Text provided
At or near the end of many corporations’ bylaws is a forum selection provision, requiring certain types of actions against the company to be brought in the courts of a designated state (often, Delaware). These provisions reflect three Delaware court decisions and one addition to the Delaware General Corporation Law (DGCL), all within the last eight years.
First, in Boilermakers Local 154 Retirement Fund v. Chevron Corp., 73 A.3d 934 (Del. Ch. 2013), the Delaware Court of Chancery upheld the validity of such provisions in the bylaws of Chevron and of Exxon, even though the boards of those companies had thereby unilaterally (without involving the shareholders) restricted to Delaware shareholders’ direct or derivative suits—and any shareholder suits involving claims under the Delaware General Corporation Law or other “internal affairs claims.”
The Court observed that because the certificates of incorporation of each company authorized the board itself to amend the bylaws, “stockholders who invest in such corporations assent to be bound by board-adopted bylaws when they buy stock in those corporations.” Id. at 939.

Written tasks
(a) Duplicate the portion of the passage on forum selection bylaws starting with "At or near the" and going on through "last eight years.".
(b) For each statement below, say yes or no as to whether the passage on forum selection bylaws supports it, and quote the words that decide it. (i) The Chevron case was decided by the Delaware Court of Chancery in 2013. (ii) The boards of Chevron and Exxon adopted their forum selection provisions with the involvement of shareholders. (iii) Forum selection provisions reflect four Delaware court decisions.

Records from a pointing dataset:
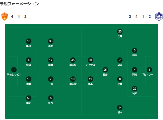Click goalkeeper Tヒュワー number 1

pos(149,70)
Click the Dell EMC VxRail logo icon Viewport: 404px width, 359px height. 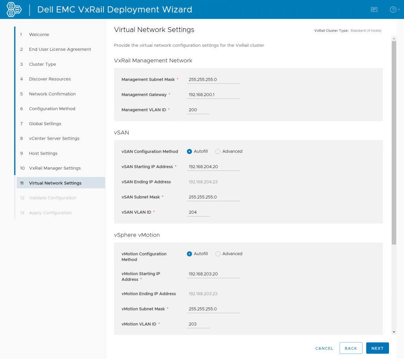pos(14,9)
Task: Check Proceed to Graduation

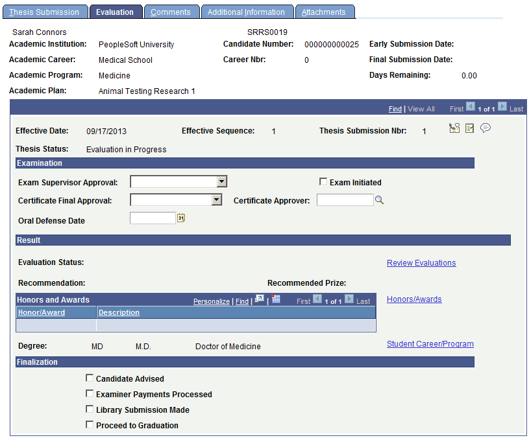Action: pyautogui.click(x=90, y=425)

Exercise responses
(a)
At or near the end of many corporations’ bylaws is a forum selection provision, requiring certain types of actions against the company to be brought in the courts of a designated state (often, Delaware). These provisions reflect three Delaware court decisions and one addition to the Delaware General Corporation Law (DGCL), all within the last eight years.

(b)
(i) Yes: "(Del. Ch. 2013), the Delaware Court of Chancery upheld the validity of such provisions"
(ii) No: "unilaterally (without involving the shareholders)"
(iii) No: "three Delaware court decisions and one addition to the Delaware General Corporation Law (DGCL)"